Phil and Paula were in attendance in Coolock Library to hear Will’s presentation and also spoke with Will afterwards about his career.
Paula Wiseman: Hi Will. So, how do you think your industry is changing in this expanding digital age?
Will Farrell: Constantly you have to keep up with new technology, like 3D is a new thing as well and that is seeping into commercials slightly at the moment. So we have to stay ahead of the curve, rather than behind it, so we’re looking into that at the moment. It’s quite expensive, but we’re keeping our eye on it.
PW: So is it a constant learning experience, where you have to keep learning all the time?
WF: This industry, you have to constantly learn, you have to constantly look up new things, you have to keep up with what your competitors are doing. Every day is a learning process. No-one goes into the industry, works for 10 years and then says they know everything. It changes weekly.
PW: It seems to be one of those jobs where you’ve gone into it and you’ve had to broaden out into other things.
WF: If you can become a utility mixer then that means you can cover lots of different aspects and then you can just follow one at the end, but to know several different aspects of the job is very important, because if something dried up on you, like commercials, then you’ve got nowhere to go and you’ll lose your client base. If you’re able to do lots of things, then you’re sorted.
PW: When you were speaking you said about using Pro Tools. Are you self-taught or did you learn here in the college?

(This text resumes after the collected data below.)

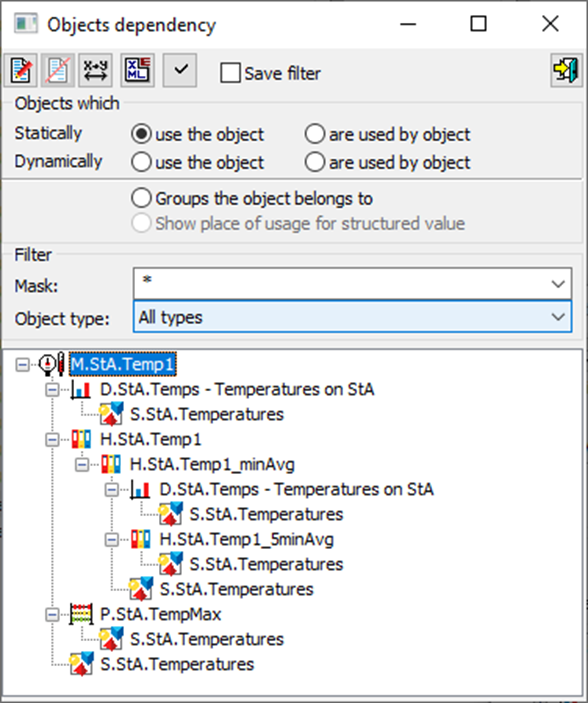This screenshot has width=588, height=703.
Task: Click the XML export toolbar icon
Action: coord(138,70)
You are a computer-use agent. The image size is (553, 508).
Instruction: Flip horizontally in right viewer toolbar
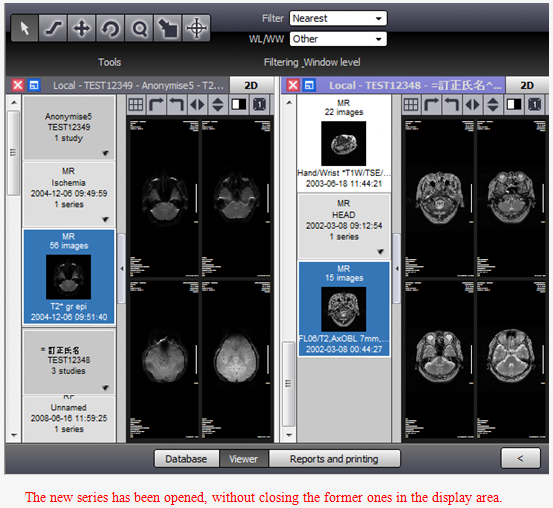473,104
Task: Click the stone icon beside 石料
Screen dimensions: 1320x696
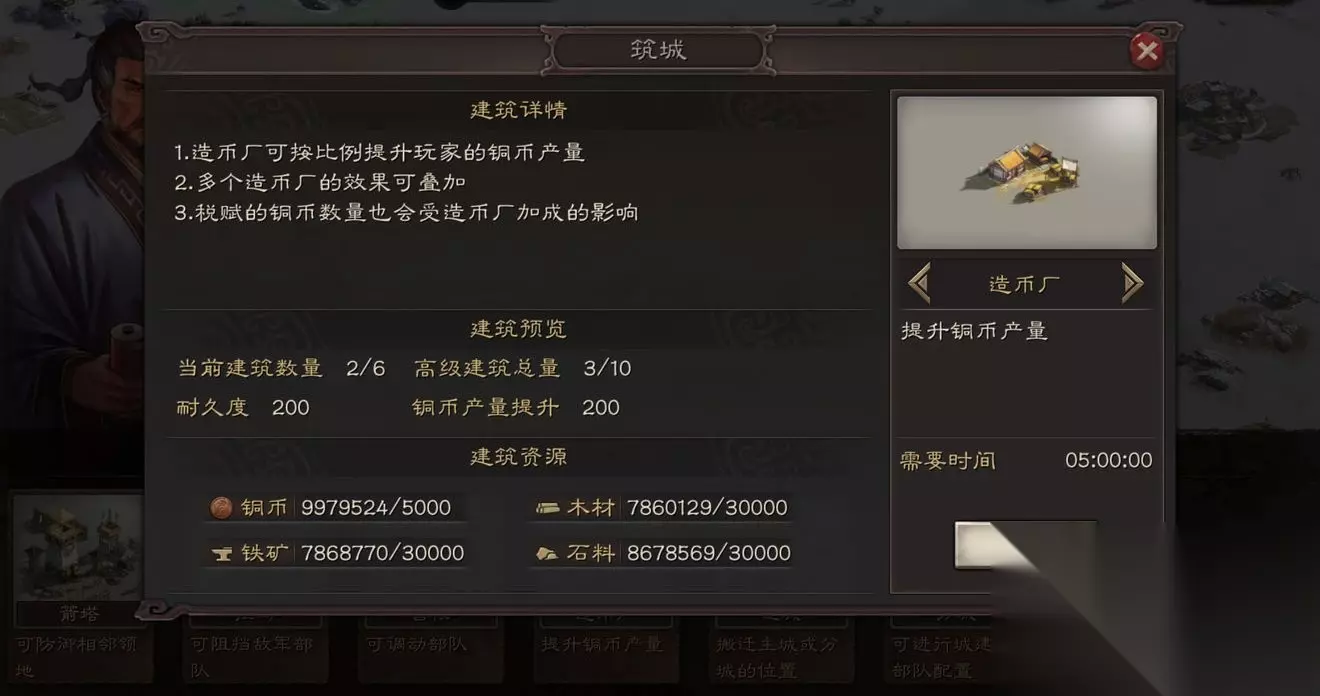Action: [x=547, y=553]
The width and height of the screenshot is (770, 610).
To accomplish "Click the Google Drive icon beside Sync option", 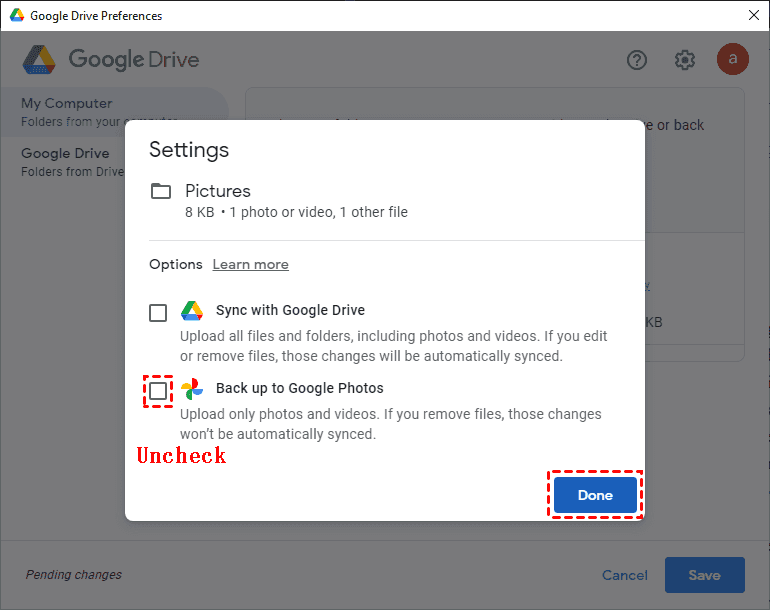I will coord(192,311).
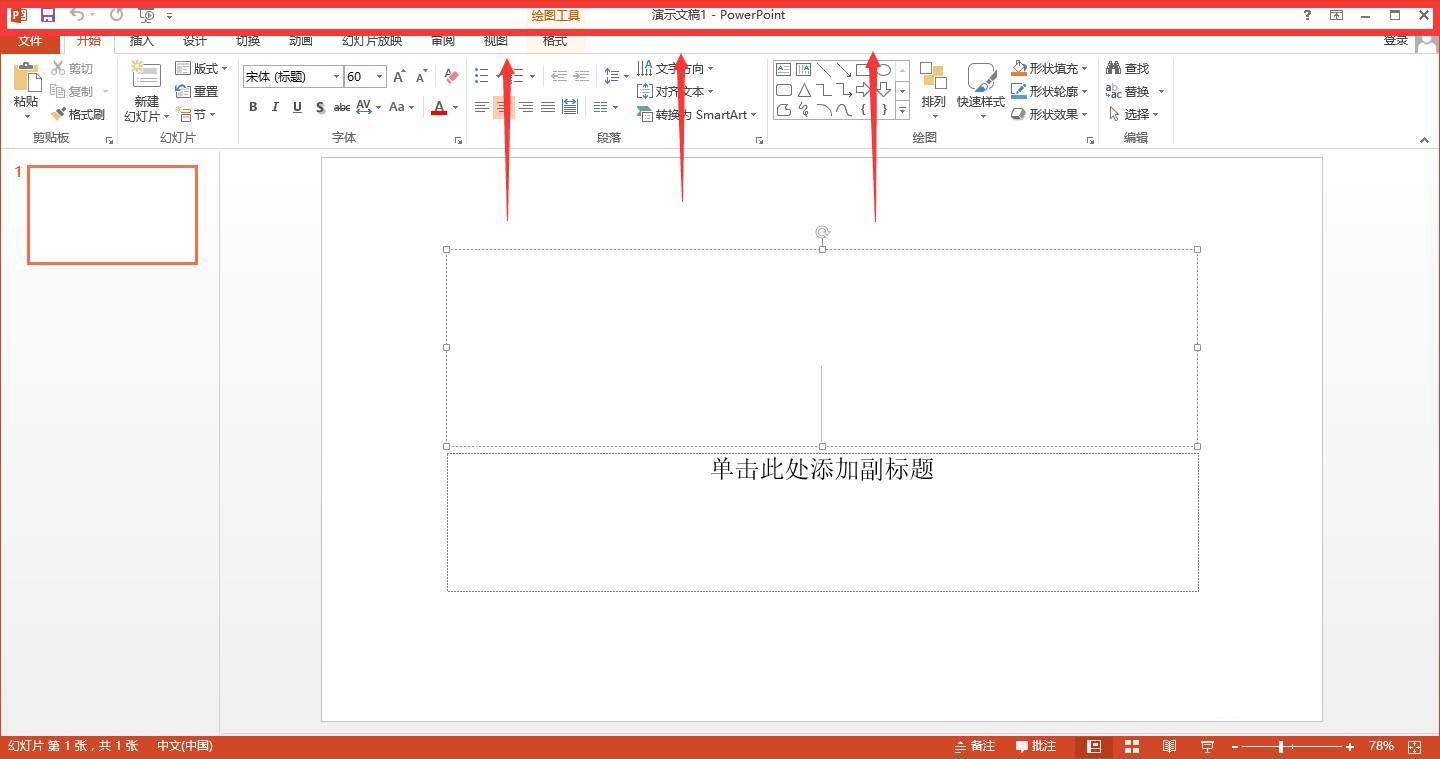This screenshot has height=759, width=1440.
Task: Open the font name dropdown
Action: 336,77
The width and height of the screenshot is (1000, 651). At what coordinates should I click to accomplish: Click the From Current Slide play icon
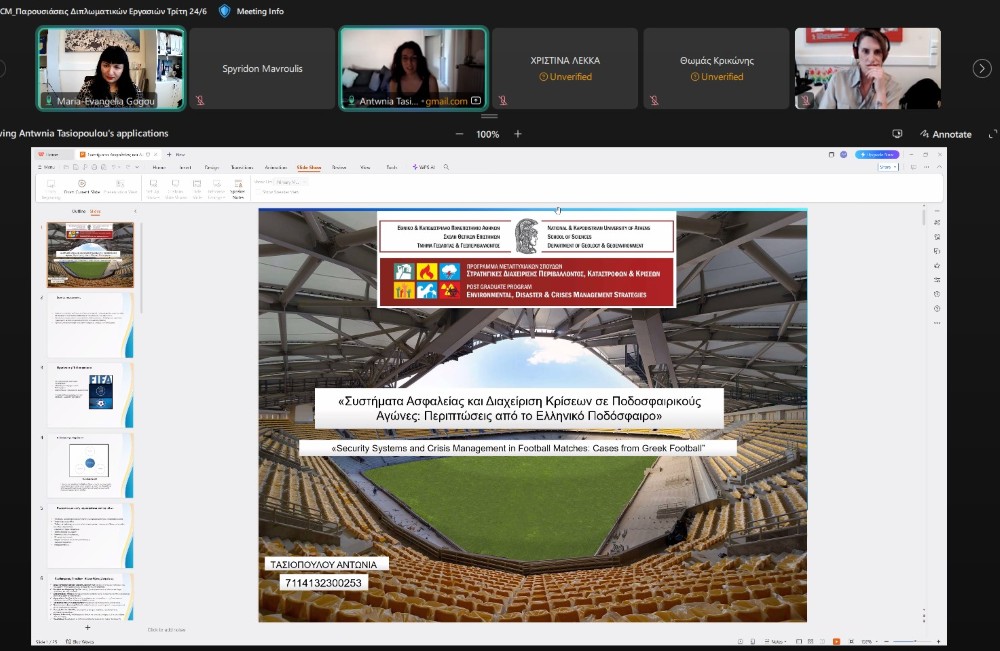tap(81, 184)
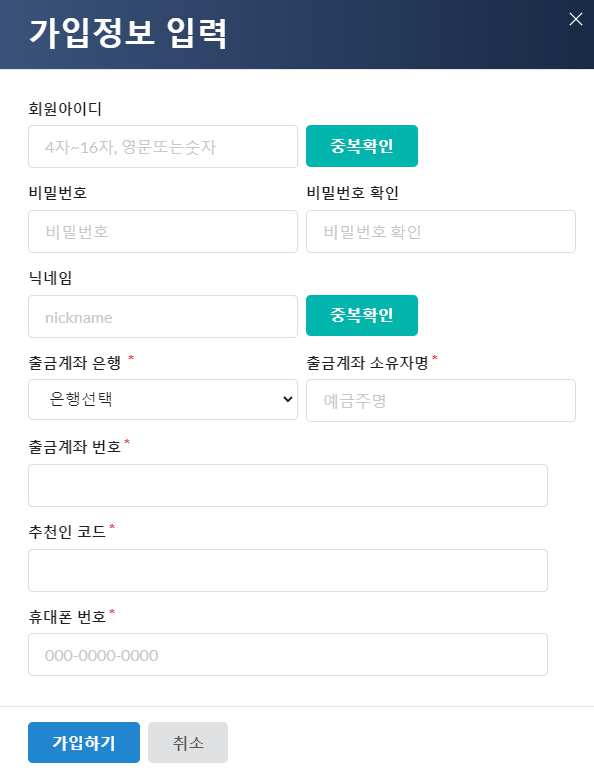The width and height of the screenshot is (594, 771).
Task: Focus the 회원아이디 input field
Action: click(x=163, y=147)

WF: I learnt in the college and then after that you just keep on practicing, learning lots of different knacks that you just pick up over time. Also the software changes over time, so you’ll never know everything, you have to keep on learning.
PW: Do you have to be a Jack of all Trades to do your line of work?
WF: I think that it would help to be a Jack of all Trades. If you only had one particular skill then I don’t think that it will help you, coz if someone was looking for someone to employ and one person could only do one thing and another person can do three things then you’d obviously pick the person that can do three things.
PW: Is there any advice that you’d give the students here today?
WF: Learn, learn and learn, and then learn a little more. Practice with the software, look up tutorials online. Learn everything you can. When I was working in my first place, I’d stay until 10 o’clock at night, every night, recording different things, seeing how everything worked and basically tried to be the best that I could be. Learn, Practice, Try. Don’t give up.